When Nigerians complain about the cost of flying, their frustration is not without reason. Behind every ticket a traveller purchases, whether to Lagos, Abuja, or Enugu, lies a hidden burden few passengers ever see; 18 different taxes and charges silently stacked on a single flight.
This startling revelation came from Professor Obiorah Okonkwo, executive chairman of United Nigeria Airlines, who has now become one of the strongest voices demanding a reform of Nigeria’s aviation tax regime.
The moment came during the inauguration of commercial operations at the Ekiti Agro-Allied International Airport, a ceremony meant to celebrate new possibilities for farmers, traders, and travellers. But Okonkwo used the platform to spotlight what he described as “one of the biggest obstacles to affordable air travel” in the country.
Standing before state officials, aviation regulators, and industry players, he peeled back the curtain on what truly inflates the price of a plane ticket.
“We are taxed about 18 taxes on one single ticket,” he said, his voice firm. “Seventy percent of the ticket you buy goes to government agencies.”
For the ordinary traveller struggling to book a flight for a family trip, a business meeting, or a medical appointment, the numbers are jarring. They mean that even before an airline fuels its aircraft or pays its crew, a large portion of ticket revenue has vanished into a maze of statutory charges.
Okonkwo believes the solution lies squarely in the hands of lawmakers.
“With the help of the National Assembly… if government reduces these taxes, ticket prices will automatically drop. Air travel will become affordable to all.”
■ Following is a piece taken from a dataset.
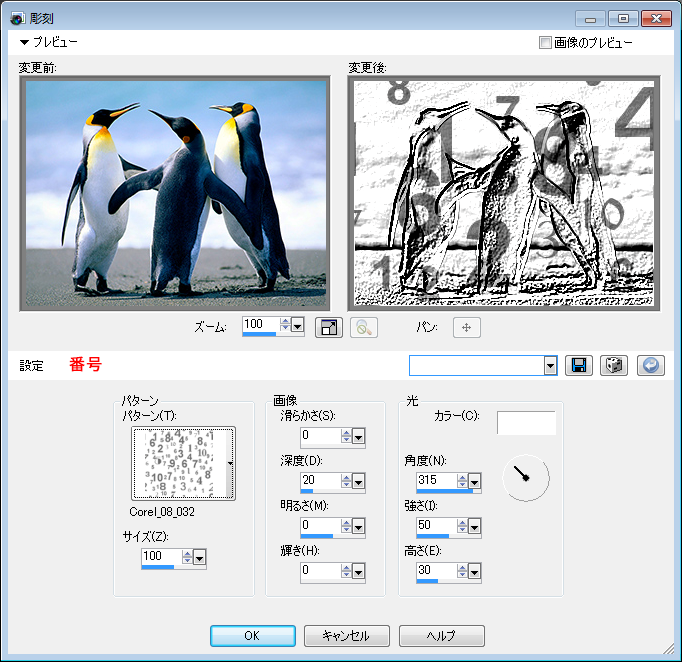Viewport: 682px width, 662px height.
Task: Click the fit-to-window zoom icon
Action: 328,327
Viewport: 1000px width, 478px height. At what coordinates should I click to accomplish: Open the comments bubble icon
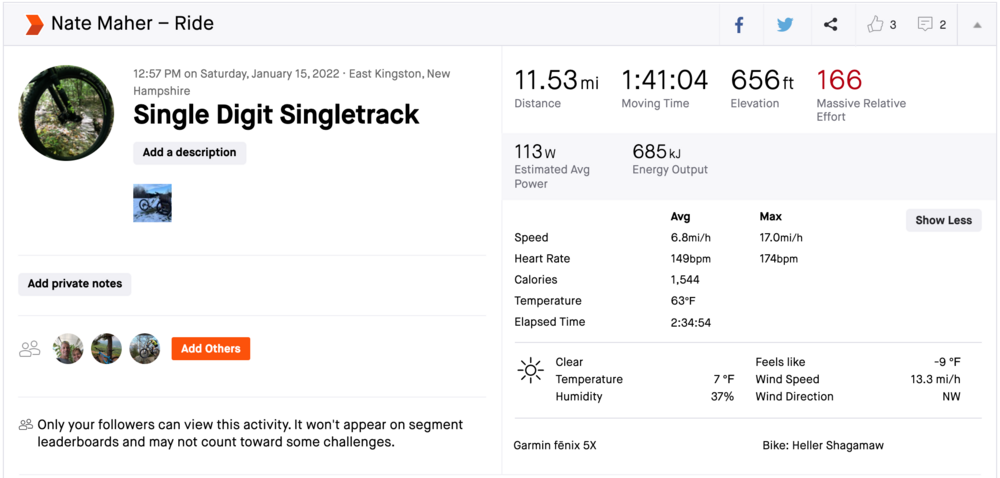926,24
He offered one piece of practical advice to travellers: “Buy your ticket early. It’s the easiest way to get lower rates.”
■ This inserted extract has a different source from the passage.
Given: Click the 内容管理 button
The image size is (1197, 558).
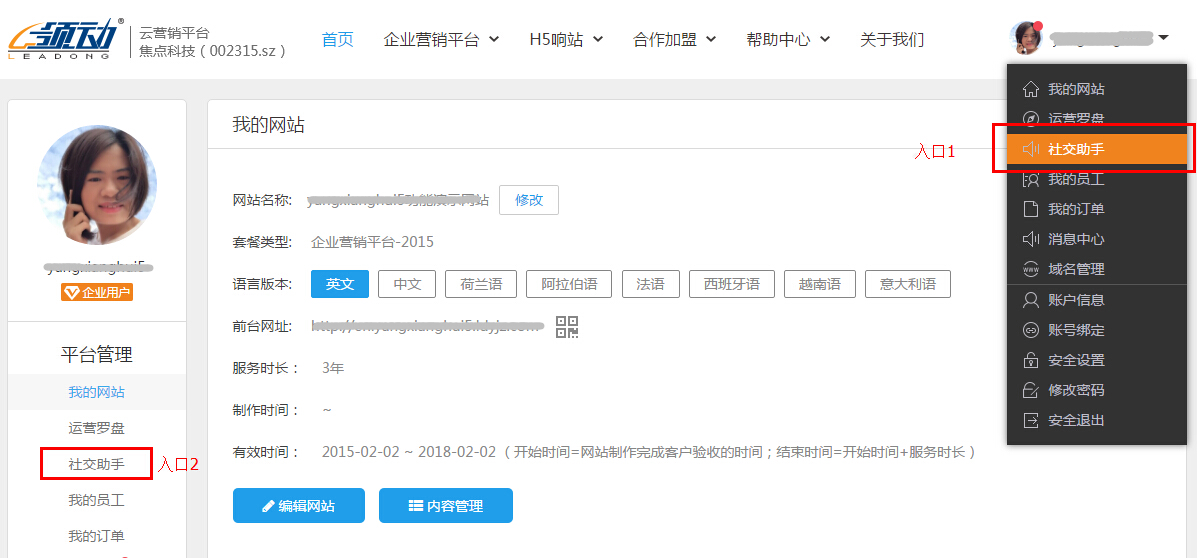Looking at the screenshot, I should (x=445, y=506).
But even he acknowledged that early booking can only go so far when systemic issues persist.
Lawmakers Step in as Airfares Climb
The Senate appears to be paying attention. Alarmed by skyrocketing domestic fares, lawmakers have summoned Festus Keyamo, the minister of Aviation and Aerospace Development, along with key industry stakeholders, for an emergency dialogue.
The urgency stems from concerns raised by Senator Abdulfatai Buhari (Oyo North), who warned that rising fares could paralyse mobility across the country, especially as the festive travel season approaches.
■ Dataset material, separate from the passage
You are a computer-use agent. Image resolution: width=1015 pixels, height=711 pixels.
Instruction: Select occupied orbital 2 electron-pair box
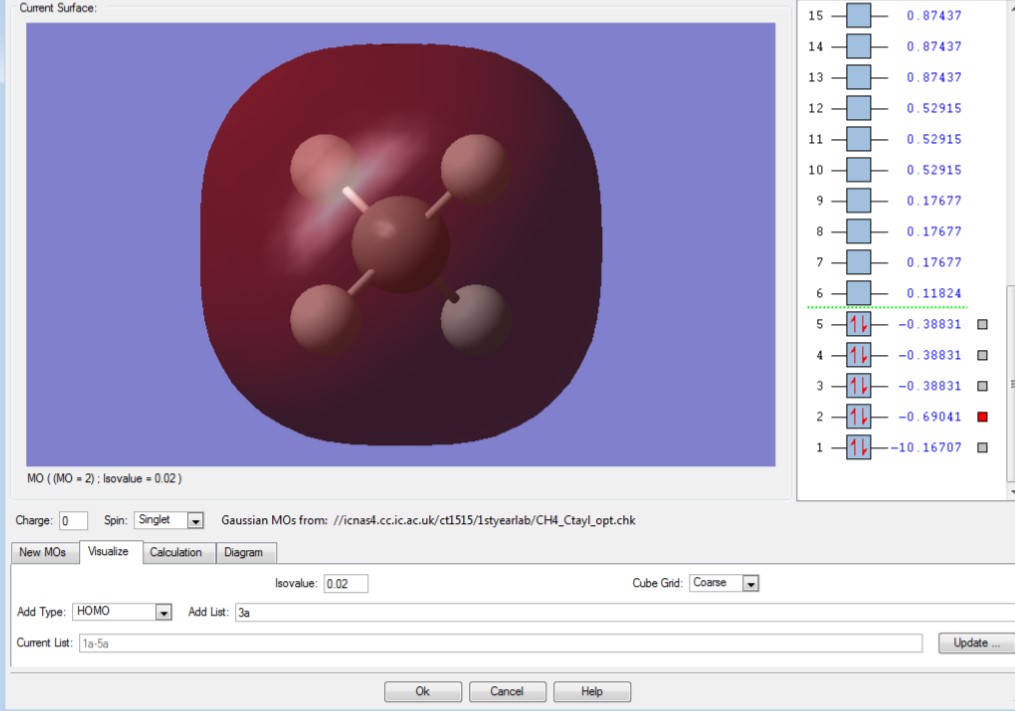point(859,417)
When approached by journalists, Keyamo pointed to another layer of the aviation crisis: aircraft scarcity and limited maintenance infrastructure. Fewer aircraft, he explained, inevitably push fares higher.
A Regional Shift: ECOWAS Prepares to Scrap Ticket Taxes
Even beyond Nigeria, reform is gaining momentum. The Economic Community of West African States (ECOWAS) has announced that it will prohibit ticket taxes across all airports in the subregion starting January 2026.
The goal is simple: make air travel cheaper and accelerate regional economic integration.
ECOWAS officials argue that government-imposed taxes, not fuel, not airlines, are the biggest drivers of the expensive tickets West Africans are forced to pay.
A System at a Breaking Point
The picture that emerges is one of an aviation industry squeezed between:
- massive taxation,
- shortage of aircraft,
- high operational costs, and
- infrastructure gaps.
For passengers, the result is painfully familiar: fares that keep climbing out of reach.
But Okonkwo’s message at the Ekiti airport launch carried a hopeful undertone. If government acts, if the tax load is cut, Nigeria could witness a dramatic drop in flight prices.
Until then, Nigerians will continue to shoulder the weight of 18 different taxes on every ticket they buy, paying for much more than the journey itself.